A Black Hawk helicopter took its first autonomous flight without a pilot on board on Saturday at Fort Campbell, Kentucky.
The helicopter flew for 30 minutes without any passengers on board first on Saturday and again on Monday, according to a release from the Defense Advanced Research Projects Agency (DARPA), the Department of Defense’s research arm.
The test flight is a part of DARPA’s Aircrew Labor In-Cockpit Automation System (ALIAS) program, which aims to put “removable kits” into already existing military aircrafts to “promote the addition of high-level automation,” the program’s webpage says.
The Black Hawk helicopter, a UH-60A model, had Sikorsky MATRIX autonomous technology installed in it to make the helicopter fly without needing a pilot. Sikorsky MATRIX is a technology produced by the company Lockheed Martin.
“With reduced workloads pilots can focus on mission management instead of the mechanics,” said Stuart Young, program manager in DARPA’s Tactical Technology Office said in a release about the successful test flight. “This unique combination of autonomy software and hardware will make flying both smarter and safer.”
The ALIAS program has “leveraged the considerable advances in aircraft automation systems over the past 50 years,” the release said.
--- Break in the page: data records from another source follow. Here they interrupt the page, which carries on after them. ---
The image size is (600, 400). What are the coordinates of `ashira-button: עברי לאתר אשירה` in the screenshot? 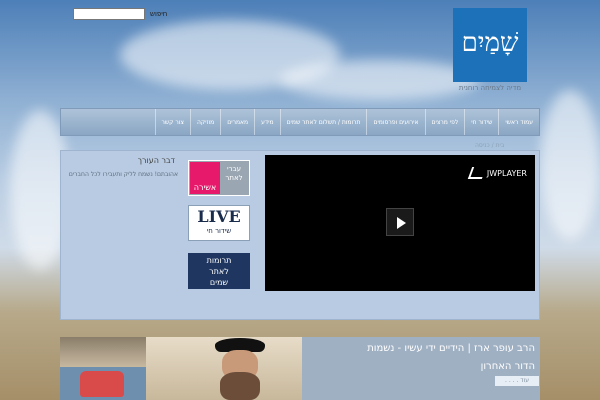 It's located at (219, 178).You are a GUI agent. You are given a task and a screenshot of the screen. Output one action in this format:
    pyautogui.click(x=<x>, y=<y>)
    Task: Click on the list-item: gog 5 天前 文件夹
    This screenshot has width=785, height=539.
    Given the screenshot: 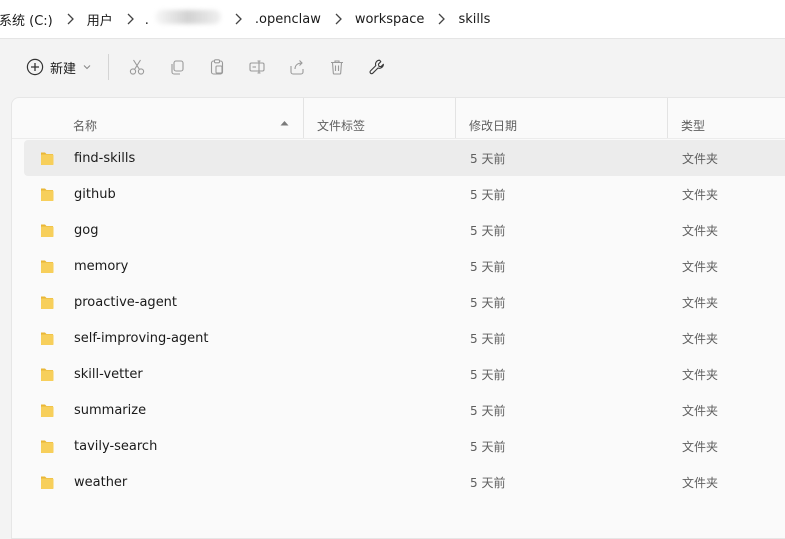 What is the action you would take?
    pyautogui.click(x=404, y=230)
    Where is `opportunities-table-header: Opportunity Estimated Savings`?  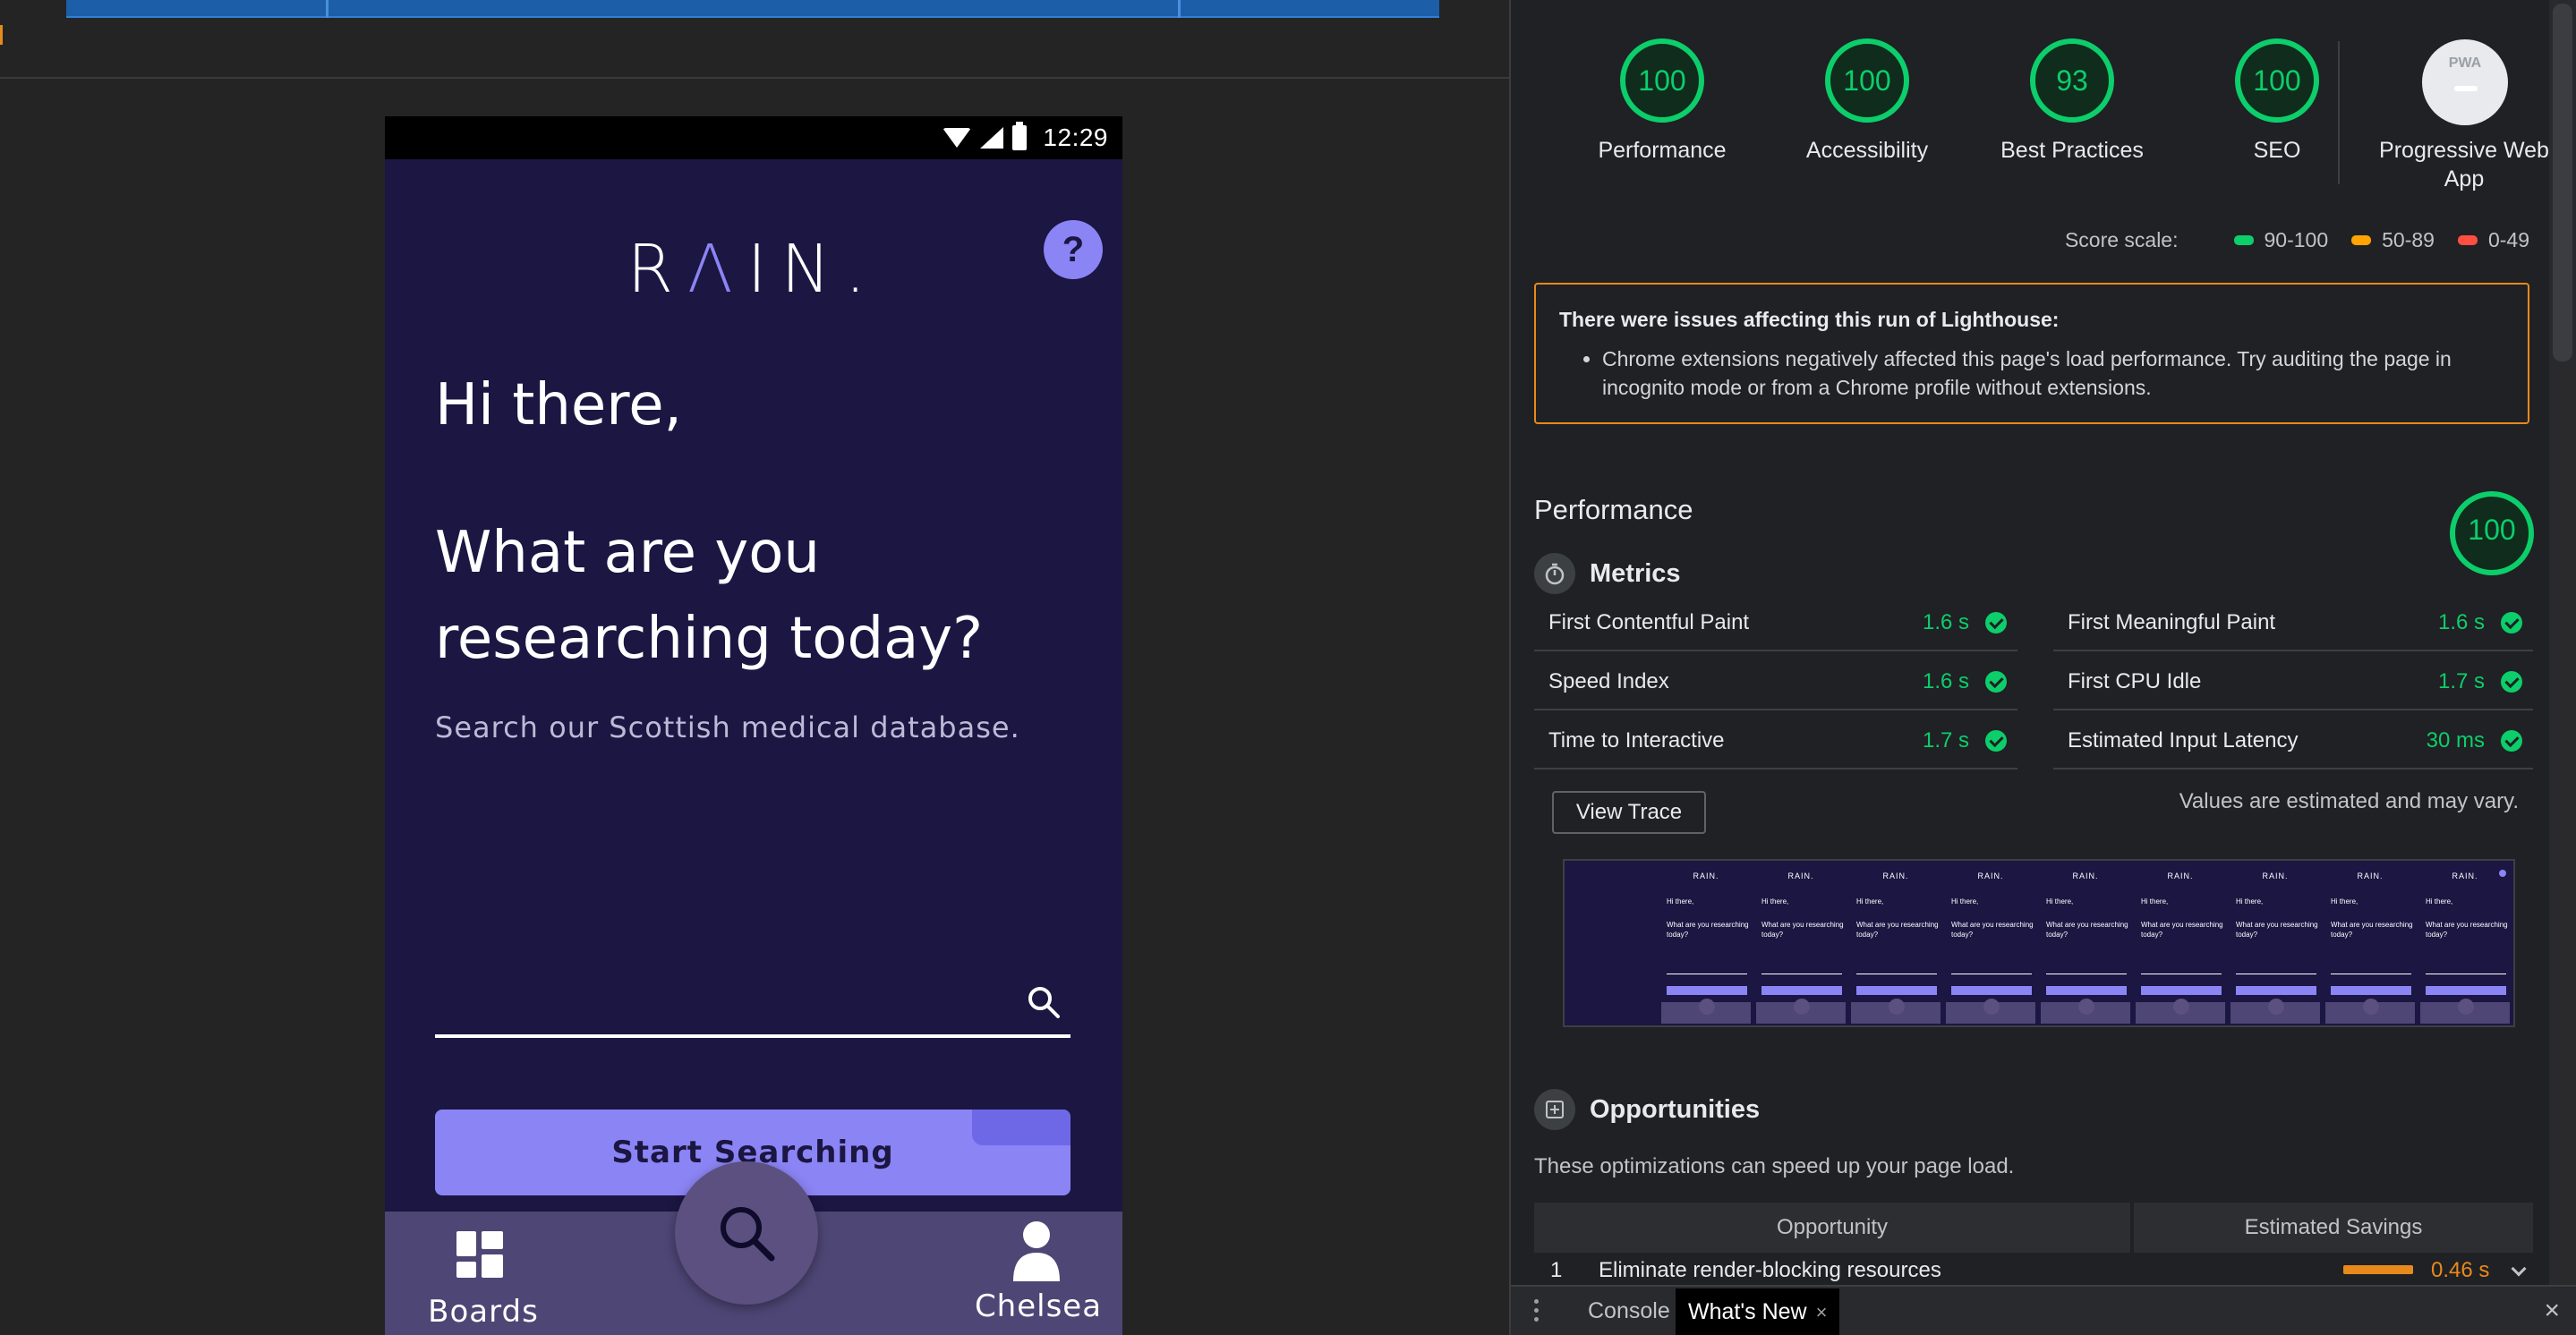
opportunities-table-header: Opportunity Estimated Savings is located at coordinates (2033, 1228).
Young said autonomous helicopters, like the Black Hawk tested in this instance, will help Army pilots better achieve their missions.
“With ALIAS, the Army will have much more operational flexibility,” Young added in the release. “This includes the ability to operate aircraft at all times of the day or night, with and without pilots, and in a variety of difficult conditions, such as contested, congested, and degraded visual environments.”